Report Language Selection (--report-language)

  • New --report-language / -rl option on scout analyze and scout run. Choices: english (default) | korean.
  • When korean is selected, a Korean language requirement block is prepended to the agent task description, directing all agents to write findings in Korean.
  • Structural keys (FINDING:, DETAIL:, CONFIDENCE:, CATEGORY:, CITATION:) remain in English for reliable parsing.
  • Persisted in objectives.toml as report_language = "english" under [analyze].

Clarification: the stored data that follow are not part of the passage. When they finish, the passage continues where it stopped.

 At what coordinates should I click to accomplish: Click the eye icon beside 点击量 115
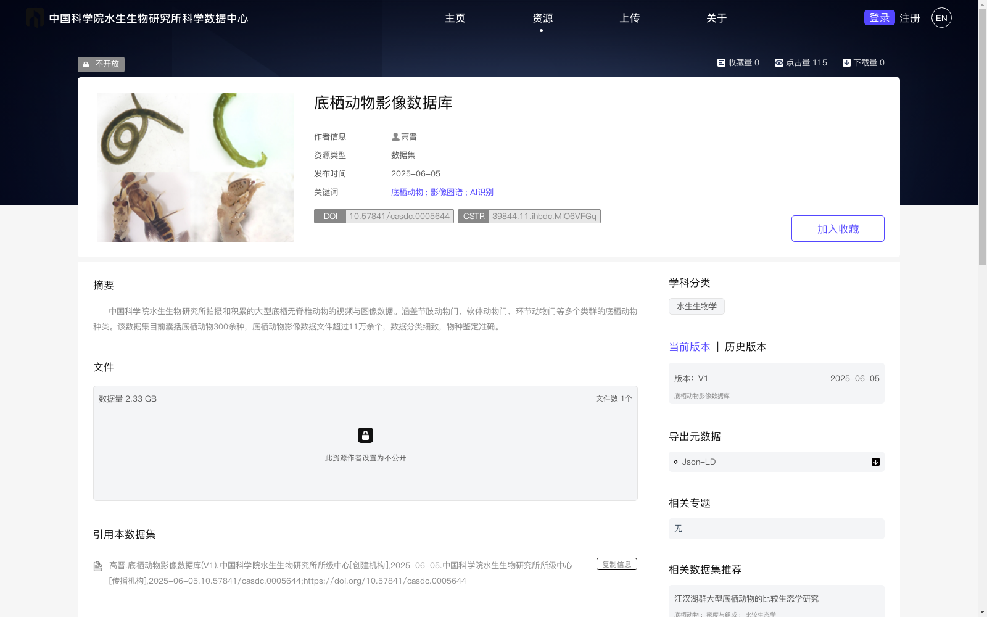(779, 62)
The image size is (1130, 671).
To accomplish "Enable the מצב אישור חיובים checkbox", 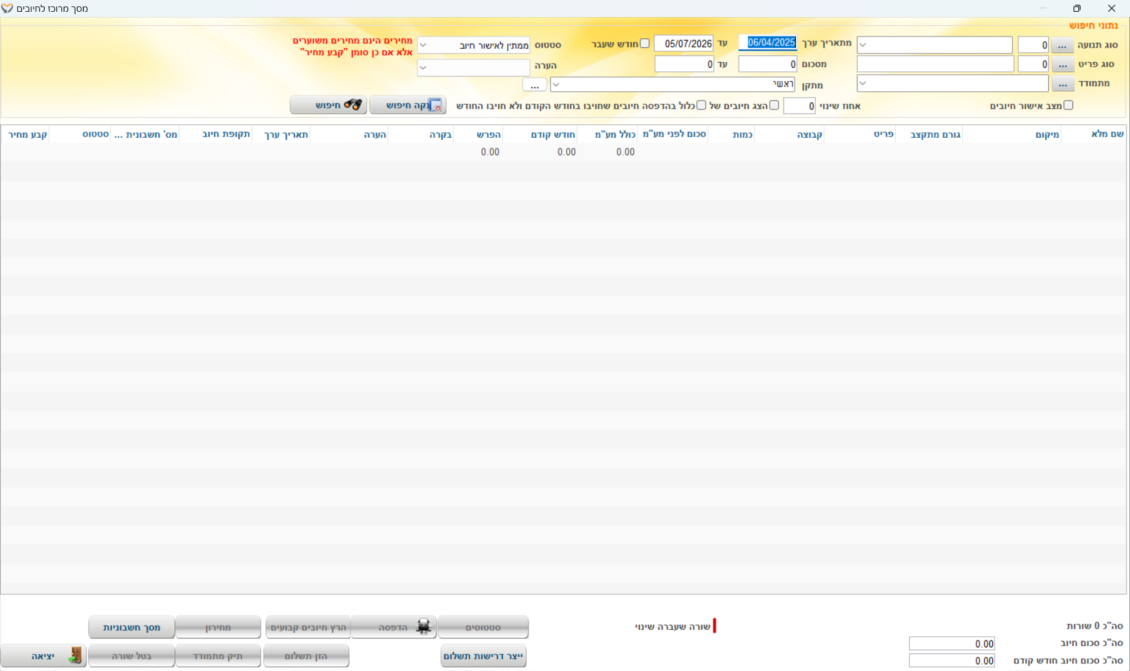I will (x=1068, y=105).
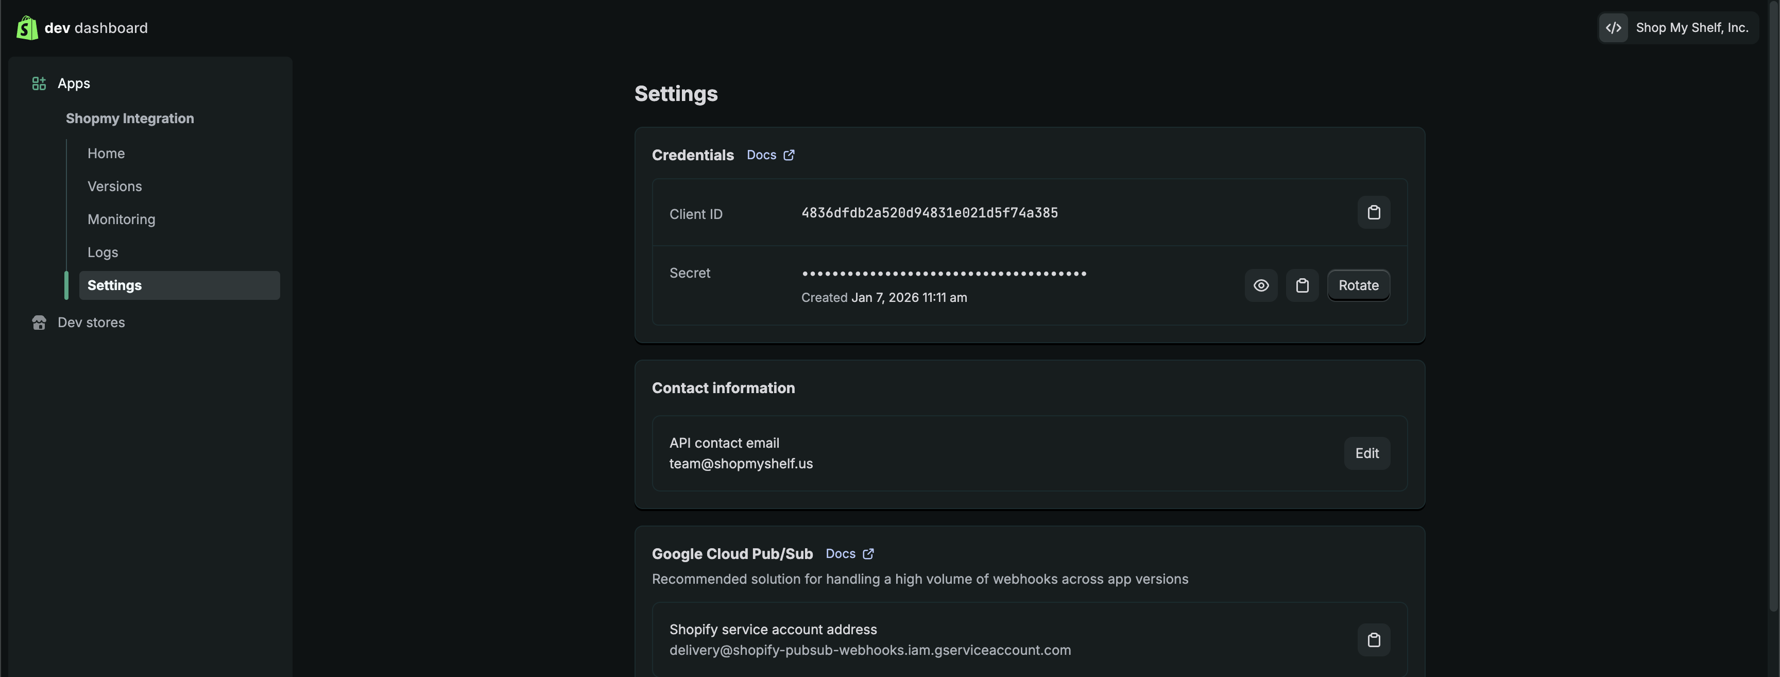
Task: Copy the Shopify service account address
Action: [1374, 640]
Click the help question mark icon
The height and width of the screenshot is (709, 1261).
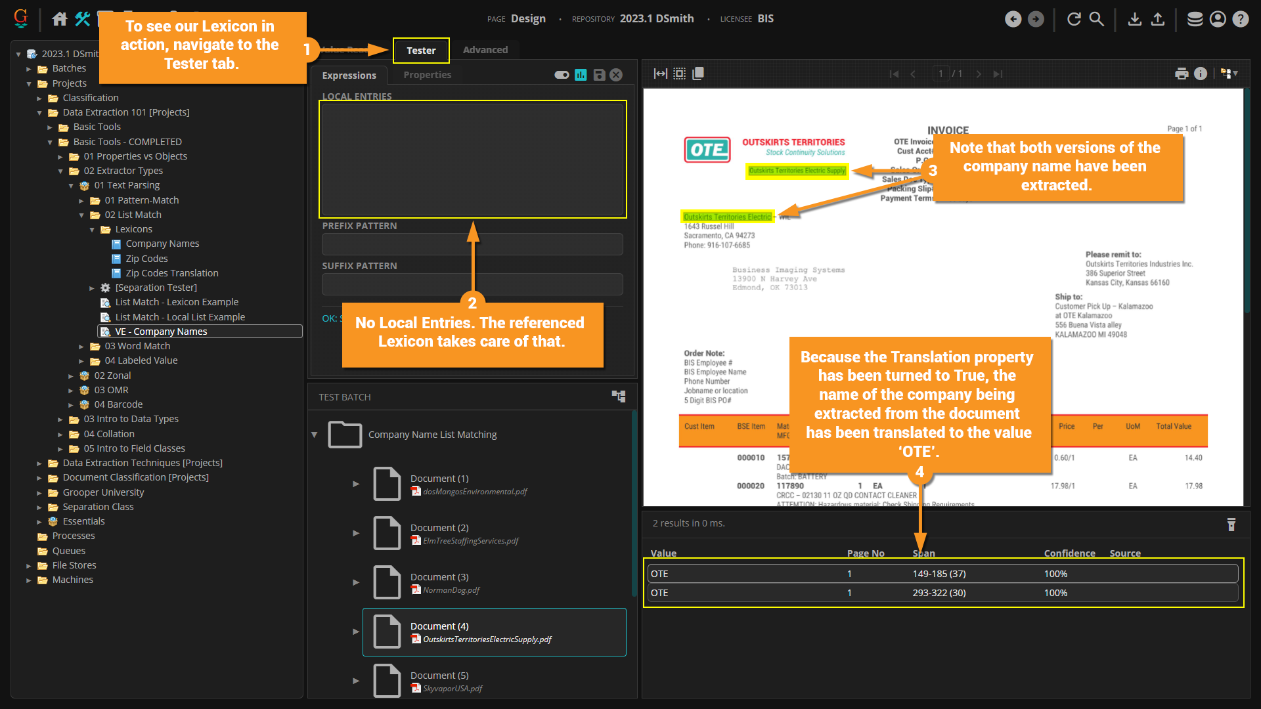click(1241, 19)
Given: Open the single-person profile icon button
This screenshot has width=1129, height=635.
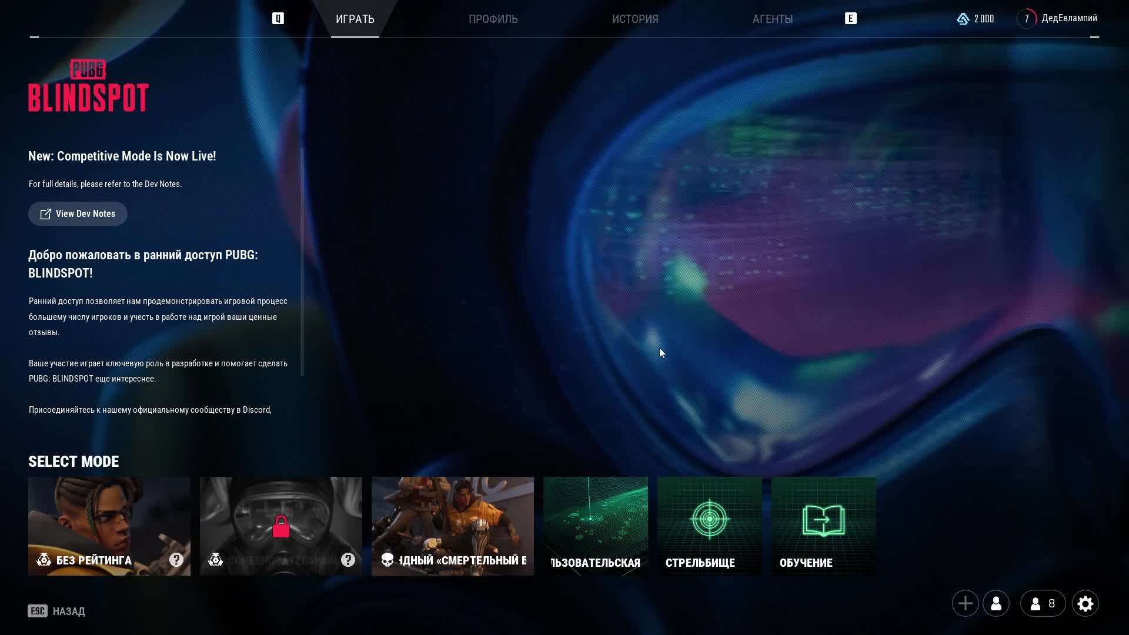Looking at the screenshot, I should (x=996, y=603).
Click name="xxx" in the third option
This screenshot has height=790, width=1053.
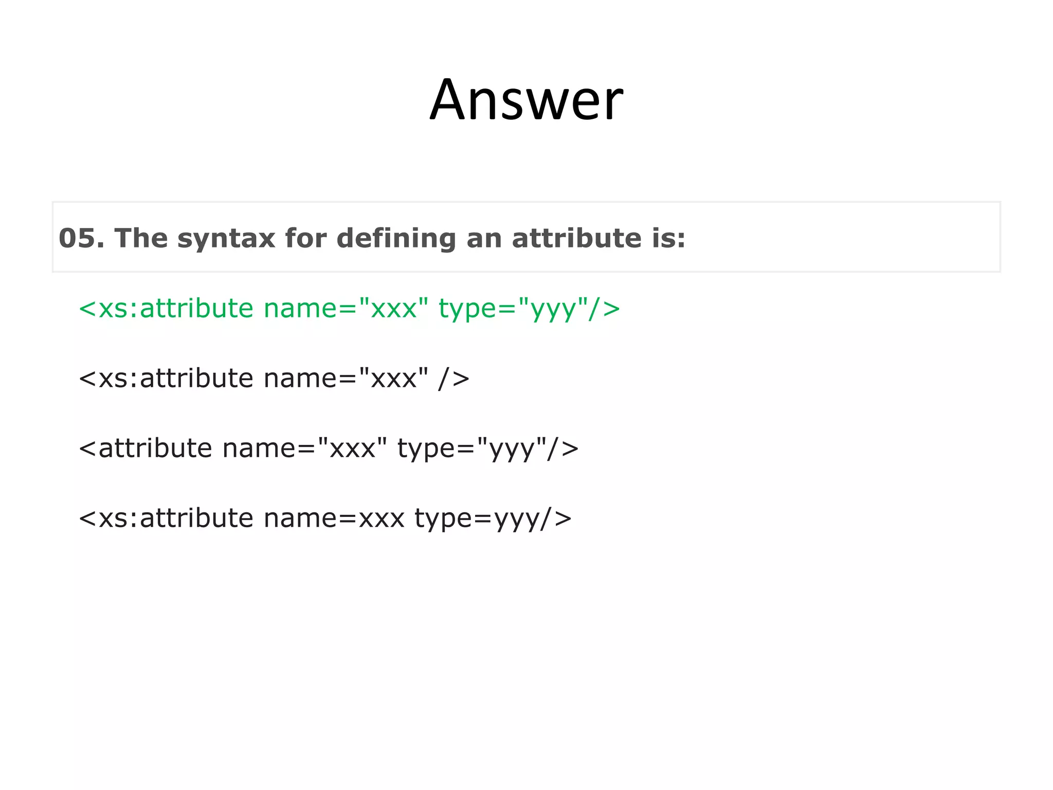click(304, 448)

LLM Interpretations + PNG Export + Visualization Report

  • scout visualize gains four new options:
  • --interpret / --no-interpret — generate LLM-written section interpretations
  • --report-language / -rl — language for interpretations
  • --llm — LLM for interpretations (claude | gemini, default claude)
  • --export-png — export all charts as high-resolution PNG (requires kaleido)
  • _interpretations.py: calls LiteLLM once per dashboard section, saves to interpretations.json. Graceful skip on API error or missing litellm.
  • _png_exporter.py: exports charts to visualizations/charts/{section}/{chart}.png at 1200×800px scale=3 (~300 DPI). Graceful skip when kaleido is absent.
  • visualization_report.md: structured Markdown combining interpretations (blockquotes) and PNG image references — suitable for academic papers and reports.
  • Dashboard HTML now renders a highlighted interpretation box (.interpretation-box) above each section's chart grid when --interpret is used.
  • kaleido>=0.2.1 added to [viz] optional dependencies.

Dependency and Version

  • Version bumped to 0.6.0.
  • kaleido>=0.2.1 added to pyproject.toml [project.optional-dependencies.viz].

v0.5.0 — 2026-02-20

  • Added scout visualize command generating a 30-chart standalone HTML dashboard.
  • New [viz] optional dependency group: plotly>=5.18.0, wordcloud>=1.9.0.
  • 7 visualizer modules under services/visualizer/.

v0.4.0

  • Reddit direct collector (bypasses Apify for simple URL scraping).
  • NER chunking improvements.
  • CrewAI LiteLLM routing fix.

v0.3.0

  • Per-project objectives.toml configuration with CLI > file > default merge.
  • --llm option on scout analyze.

v0.2.0

  • Configurable Apify actor (--actor).
  • LLM-based keyword generation from project topic.

v0.1.x

  • Initial release: collect → preprocess → model → analyze pipeline.
  • GitHub Actions CI + GitHub Pages documentation.